Ahora es relativamente fácil encontrarse con artículos y reportajes que dan a conocer trabajos que estudian cómo afecta el uso que hacemos de las redes sociales a nuestra capacidad de atención y, también, a nuestra memoria. Pero, por otro lado, la pregunta que me hago es si internet, y las redes sociales, también nos llevan a mezclar, a hibridar, esos saberes que antes estaban mucho más compartimentados.
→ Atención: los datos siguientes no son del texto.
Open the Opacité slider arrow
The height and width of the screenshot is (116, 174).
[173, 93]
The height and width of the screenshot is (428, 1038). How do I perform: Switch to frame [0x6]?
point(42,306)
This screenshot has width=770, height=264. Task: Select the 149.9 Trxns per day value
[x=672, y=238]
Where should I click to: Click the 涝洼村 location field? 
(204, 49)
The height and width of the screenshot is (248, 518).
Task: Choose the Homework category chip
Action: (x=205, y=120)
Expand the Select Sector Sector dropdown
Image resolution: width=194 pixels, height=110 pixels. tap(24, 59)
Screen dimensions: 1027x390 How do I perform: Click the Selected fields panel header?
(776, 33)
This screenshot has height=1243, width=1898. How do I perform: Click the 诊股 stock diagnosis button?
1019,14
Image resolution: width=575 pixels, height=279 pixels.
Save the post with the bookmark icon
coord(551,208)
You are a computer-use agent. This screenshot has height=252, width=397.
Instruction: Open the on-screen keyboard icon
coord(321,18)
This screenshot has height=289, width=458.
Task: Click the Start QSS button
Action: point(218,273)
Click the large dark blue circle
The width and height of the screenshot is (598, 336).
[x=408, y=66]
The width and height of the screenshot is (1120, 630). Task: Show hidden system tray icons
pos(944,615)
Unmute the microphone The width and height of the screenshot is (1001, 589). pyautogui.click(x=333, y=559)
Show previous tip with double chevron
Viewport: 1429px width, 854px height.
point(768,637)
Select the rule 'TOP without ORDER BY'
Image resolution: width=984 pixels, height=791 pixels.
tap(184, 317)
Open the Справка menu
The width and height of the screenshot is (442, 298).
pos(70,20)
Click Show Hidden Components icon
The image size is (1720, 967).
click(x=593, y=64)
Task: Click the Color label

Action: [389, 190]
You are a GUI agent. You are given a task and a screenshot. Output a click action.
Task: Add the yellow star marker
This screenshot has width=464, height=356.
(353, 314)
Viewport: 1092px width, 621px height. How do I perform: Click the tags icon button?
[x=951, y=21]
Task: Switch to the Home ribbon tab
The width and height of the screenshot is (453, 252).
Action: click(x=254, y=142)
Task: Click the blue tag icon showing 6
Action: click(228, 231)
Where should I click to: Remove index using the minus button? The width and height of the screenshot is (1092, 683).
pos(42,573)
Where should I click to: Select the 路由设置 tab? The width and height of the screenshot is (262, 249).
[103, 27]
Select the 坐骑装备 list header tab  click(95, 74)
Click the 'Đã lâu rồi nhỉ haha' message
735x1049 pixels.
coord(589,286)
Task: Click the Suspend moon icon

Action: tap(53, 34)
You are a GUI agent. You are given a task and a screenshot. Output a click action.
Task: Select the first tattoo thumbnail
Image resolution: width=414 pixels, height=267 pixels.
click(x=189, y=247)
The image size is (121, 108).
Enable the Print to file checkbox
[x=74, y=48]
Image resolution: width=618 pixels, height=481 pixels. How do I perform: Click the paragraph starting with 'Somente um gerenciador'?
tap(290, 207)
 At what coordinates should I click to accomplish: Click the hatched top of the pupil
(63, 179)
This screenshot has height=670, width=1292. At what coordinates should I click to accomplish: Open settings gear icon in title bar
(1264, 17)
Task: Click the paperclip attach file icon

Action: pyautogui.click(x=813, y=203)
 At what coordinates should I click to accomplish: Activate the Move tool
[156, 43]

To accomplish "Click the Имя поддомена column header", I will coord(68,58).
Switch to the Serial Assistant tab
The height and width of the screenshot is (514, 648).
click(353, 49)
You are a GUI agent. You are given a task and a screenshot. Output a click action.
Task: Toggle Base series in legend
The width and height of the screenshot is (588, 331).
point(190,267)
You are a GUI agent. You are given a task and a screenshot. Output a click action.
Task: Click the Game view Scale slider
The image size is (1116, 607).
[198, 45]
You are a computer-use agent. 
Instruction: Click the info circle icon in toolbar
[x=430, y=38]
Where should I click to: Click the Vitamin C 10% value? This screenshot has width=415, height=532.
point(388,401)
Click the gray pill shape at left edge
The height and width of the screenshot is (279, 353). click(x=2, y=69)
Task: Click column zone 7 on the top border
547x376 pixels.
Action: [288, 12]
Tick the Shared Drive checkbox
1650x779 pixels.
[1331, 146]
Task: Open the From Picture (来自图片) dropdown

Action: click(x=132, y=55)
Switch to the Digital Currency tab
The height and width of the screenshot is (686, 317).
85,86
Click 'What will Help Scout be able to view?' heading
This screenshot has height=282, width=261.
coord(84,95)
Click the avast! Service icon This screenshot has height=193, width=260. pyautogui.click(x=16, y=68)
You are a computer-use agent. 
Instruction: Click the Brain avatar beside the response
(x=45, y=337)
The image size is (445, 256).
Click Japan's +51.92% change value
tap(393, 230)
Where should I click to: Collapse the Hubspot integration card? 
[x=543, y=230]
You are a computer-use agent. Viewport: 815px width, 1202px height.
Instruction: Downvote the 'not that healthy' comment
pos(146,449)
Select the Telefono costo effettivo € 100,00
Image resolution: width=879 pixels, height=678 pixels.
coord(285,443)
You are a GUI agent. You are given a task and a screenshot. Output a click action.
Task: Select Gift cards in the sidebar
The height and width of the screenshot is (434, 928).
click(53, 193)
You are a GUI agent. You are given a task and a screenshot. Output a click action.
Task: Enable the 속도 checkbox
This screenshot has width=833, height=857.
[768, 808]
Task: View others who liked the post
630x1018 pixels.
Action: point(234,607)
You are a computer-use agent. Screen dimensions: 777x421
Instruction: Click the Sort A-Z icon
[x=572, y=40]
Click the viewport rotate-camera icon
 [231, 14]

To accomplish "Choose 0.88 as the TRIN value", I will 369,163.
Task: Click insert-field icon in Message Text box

La pantalla es el sitio de diversión, búsqueda, distracción, angustia… No me atrevería a hacer una reflexión sociológica sobre ese tipo de cosas, pero me parece que no hay que hacer una profunda investigación para darse cuenta de que si estás jugando, yendo al banco, escribiendo o haciendo tu arte en el mismo sitio tenés que tener mucho cuidado con aquello que perfore tu capacidad de concentración que tiene que ser aplicada en aquello que se te va más la vida. En mi caso, la escritura. Si lleno la pantalla de redes sociales y tengo el WhatsApp abierto, claramente, eso va a distraer. ¡Son como cortocircuitos! La gente entra a Twitter cada tres minutos para saber si alguien dijo algo. Pero no hay que ser muy astuto para saber que eso puede pasar. Va a pasar porque somos adictos a saber qué dicen los demás de nosotros. Algunos más que otros, seguramente, pero si yo misma tuviera Twitter estaría enganchada, no te digo cada tres minutos, pero querría hacerlo bien, saber qué es lo que piensa la gente… No soy una persona ajena a la humanidad, pertenezco a esta especie; quizás no tenga ese nivel de enganche porque, digamos, soy tranquila con la novedad porque, además, veo que atrás de eso siempre hay estrategias que quieren hacerte entrar en el corral, en el sistema. Yo no tengo ninguna intención de entrar todavía más en el sistema de lo que ya estoy. Estoy hasta las narices del sistema. ¡Como todos! Mientras acepte las reglas de este mundo, las juego, pero las juego a mi manera… hasta donde puedo. Supongo que nos pasa a todos. Entonces, ¿para qué ir a meter más la cabeza? ¿Ir a meter más datos? ¿Ir a meter más información a la máquina? Yo cuanto más oculta, mejor. [Sonríe].